Pas d’agriculture sans respect de la nature

Le 3 septembre dernier, quelque 200 agriculteurs dénonçaient à Clermont-Ferrand l’extension des nouvelles normes de protection des eaux contre les nitrates notamment. Ils relayaient par là la grogne montante des agriculteurs contre le projet porté par le ministère de l’environnement d’étendre les zones dites « vulnérables » censées protéger les captages d’eau potable.

Une nouvelle fois, à l’instar du mouvement contre l’écotaxe, on se retrouve à opposer écologie et économie, sous le seul prisme du prix et de l’intérêt à court terme. Le système français s’entête à former les jeunes agriculteurs à des méthodes d’exploitation hyper productives, chimiques et mécanisées pour finir par les ‘sanctionner’ et les stigmatiser à coups de normes environnementales.

Cette schizophrénie des politiques – agricoles d’une part, environnementales de l’autre – porte atteinte à une profession déjà fragilisée qu’il conviendrait d’accompagner, dans une transition douce, vers des modes culturaux rémunérateurs et respectueux de l’environnement.

Face à l’accumulation de normes environnementales coûteuses, nombre d’agriculteurs se réfugient dans le déni des pollutions engendrées. Au moment même où la France est condamnée par la Cour de justice de l’Union européenne (4 septembre), pour son incapacité à améliorer la qualité de ses eaux.

D’ailleurs, dans son ambition de simplification politique et normative, le Premier ministre a tranché : si la France ne peut pas respecter la loi européenne, c’est qu’il faut changer la loi. Le 6 septembre, face aux Jeunes agriculteurs, il demandait à ce que l’on revoie la directive nitrate que la France s’est montrée incapable de respecter depuis… 1991.

Ces pollutions multiples et diffuses rendent l’eau de plus en plus difficile à traiter et donc de plus en plus chère au robinet. Les quantités de nitrate épandues contribuent à l’eutrophisation des côtes françaises, mettant le pays en situation de se retrouver une nouvelle fois sanctionné au titre des directives concernant le milieu marin.

Dans ce système absurde, tout le monde paie plus cher – agriculteurs, usagers, contribuables – pour une pollution qui, loin de se résorber, s’accroît encore.

Avant même d’en appeler à une transition globale du système agricole, les écologistes demandent une rationalisation de la politique de l’eau et de la protection des ressources. Quelques mesures devraient s’imposer :

  • Rapprocher les normes de l’eau brute (sans traitement) de celles de l’eau desservie afin de limiter des coûts de traitement de plus en plus élevés.
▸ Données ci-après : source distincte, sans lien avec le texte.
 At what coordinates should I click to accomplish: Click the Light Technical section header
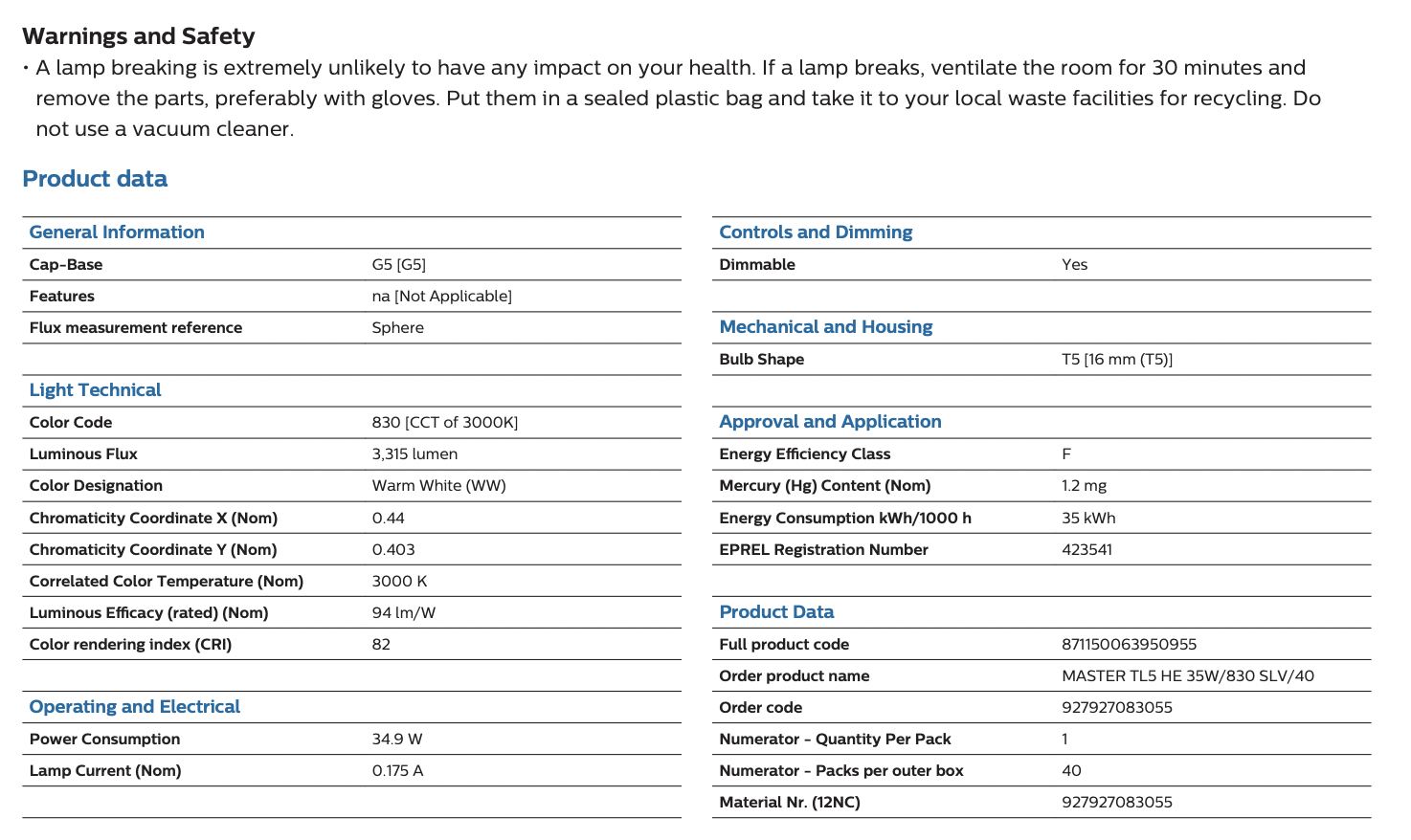(95, 390)
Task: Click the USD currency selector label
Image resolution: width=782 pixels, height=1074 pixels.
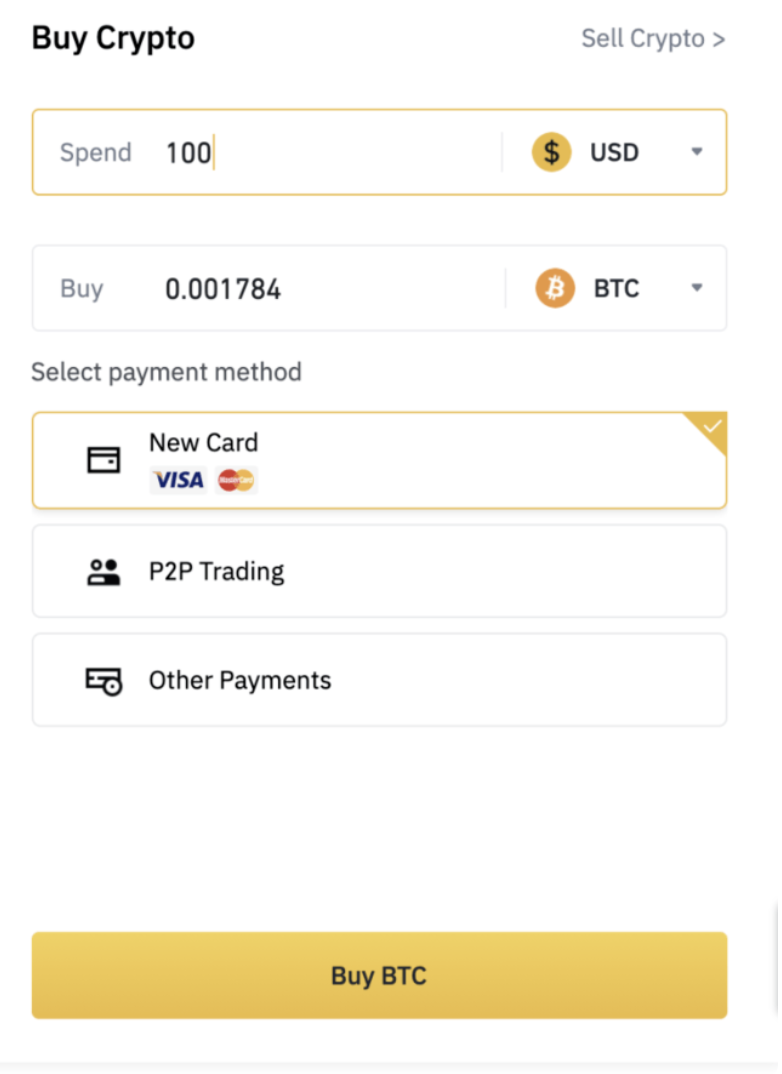Action: tap(614, 152)
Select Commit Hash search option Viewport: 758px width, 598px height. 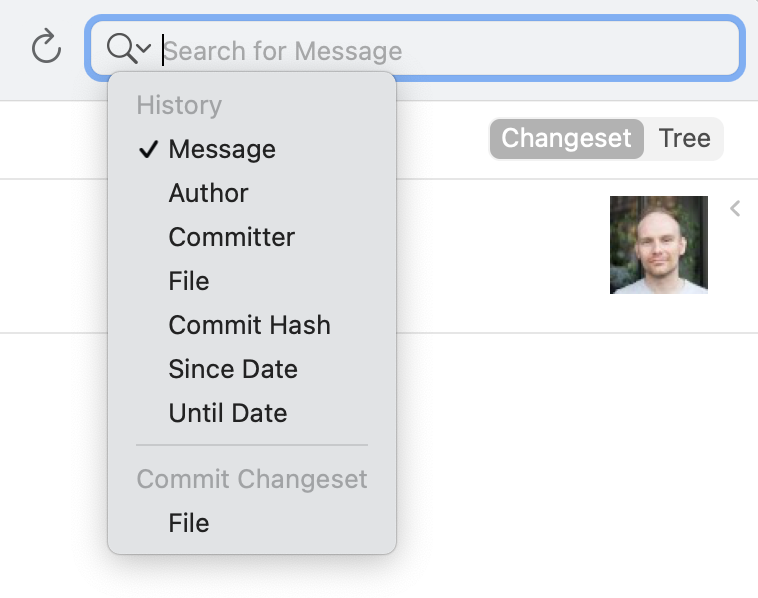(249, 325)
  • Donner des moyens à la politique de l’eau, afin de développer les politiques et mesures agro-environnementales et d’en faire de vrais leviers de transition auprès des exploitants agricoles. Selon un rapport interministériel paru cet été, une rallonge de 120 à 206 millions d’euros par an suffirait aux budgets des Agences de l’eau pour financer la totalité des plans d’action de protection des captages au niveau national.
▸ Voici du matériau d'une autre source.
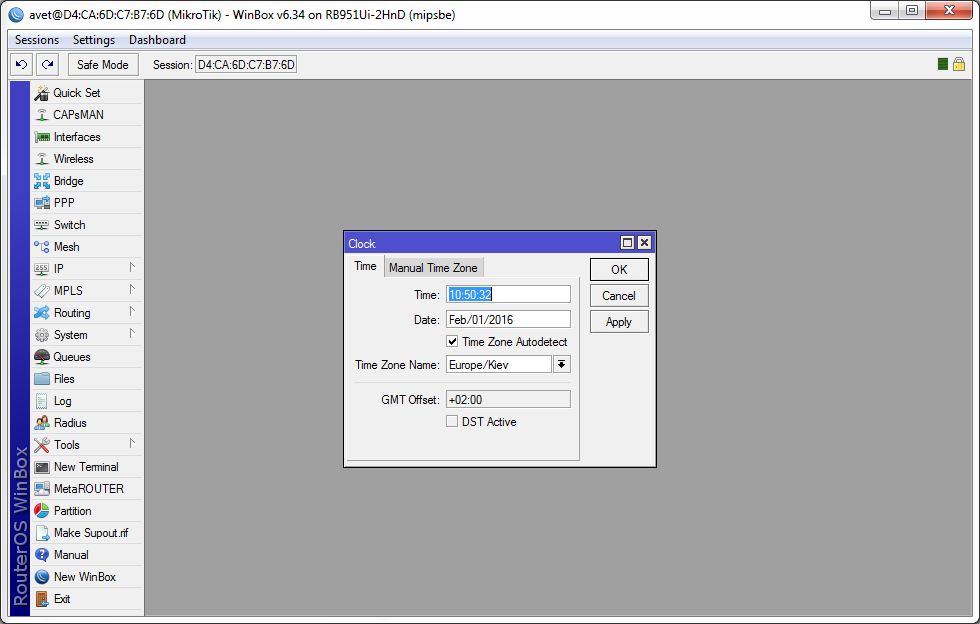Expand the IP submenu
Viewport: 980px width, 624px height.
point(58,269)
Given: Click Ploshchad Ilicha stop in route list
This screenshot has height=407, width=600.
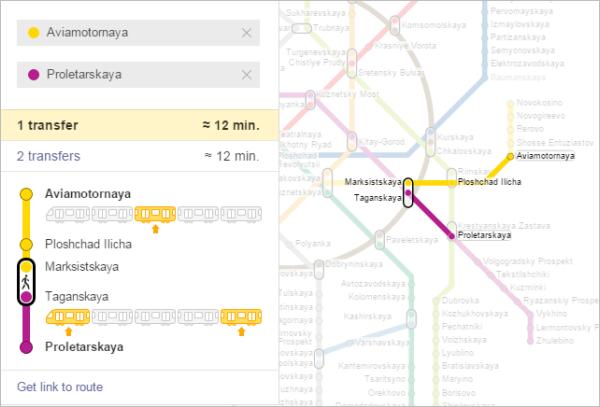Looking at the screenshot, I should pos(88,244).
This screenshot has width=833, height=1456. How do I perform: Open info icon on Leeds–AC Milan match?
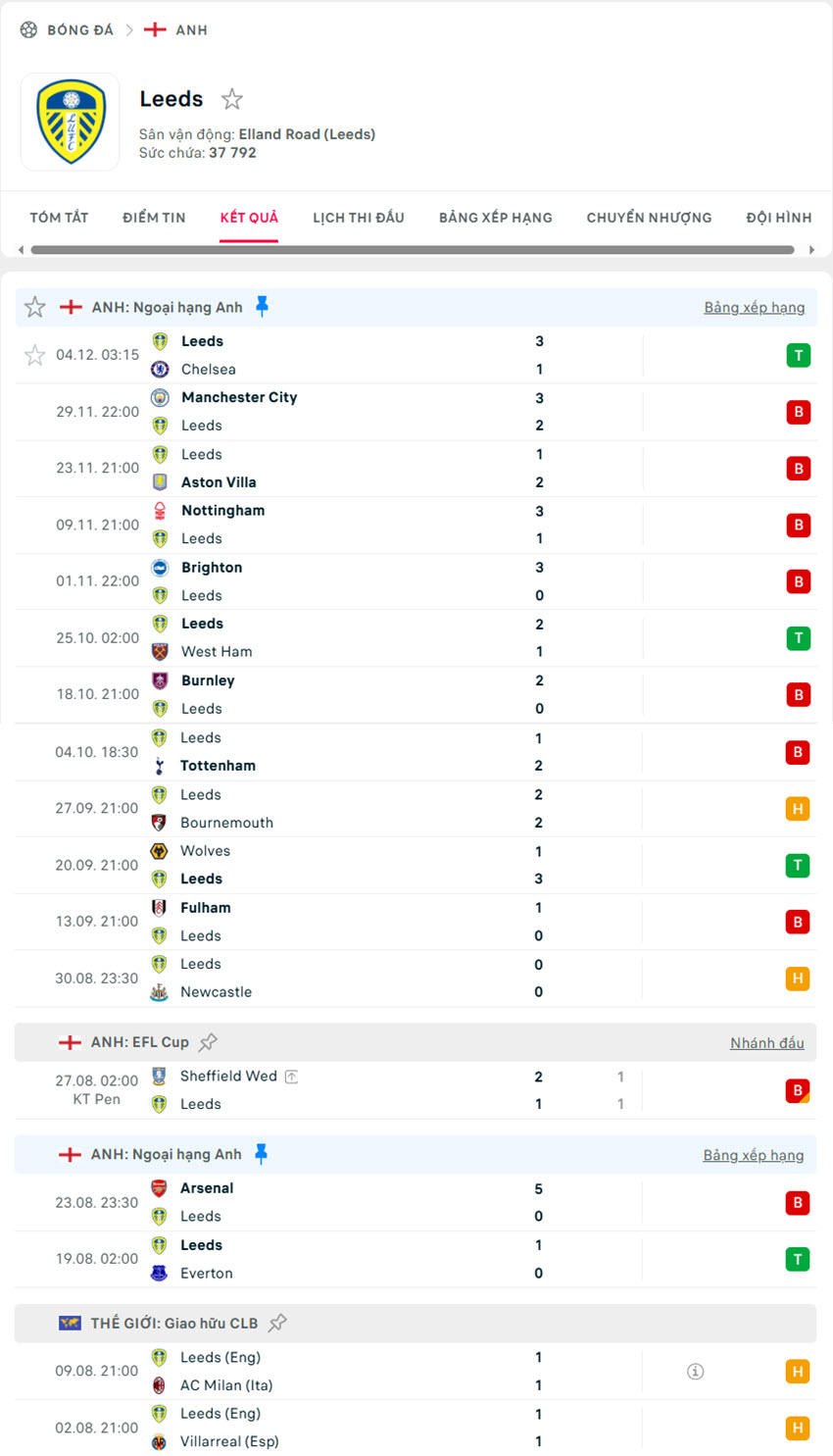(x=695, y=1372)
  • Doter l’échelon intercommunal de la compétence de la prévention des pollutions diffuses de l’eau, via un plan d’aménagement et de gestion des espaces ruraux et agricoles. Les EPCI pourraient améliorer la concertation entre tous les acteurs d’un territoire afin d’envisager l’élaboration de politiques globales de préservation / valorisation des ressources : d’une logique négative normes / compensations, on passerait à une logique vertueuse usage / valorisation, plus satisfaisante pour chacun des acteurs. Une politique de préservation de la ressource en eau peut notamment passer par une politique de préservation des sols, une politique foncière et agricole locales, comme par une politique énergétique liée à la gestion des déchets (effluents d’élevage notamment). L’optimisation de l’usage d’une ressource génère ainsi des boucles économiques locales où s’alimentent écologie et économie.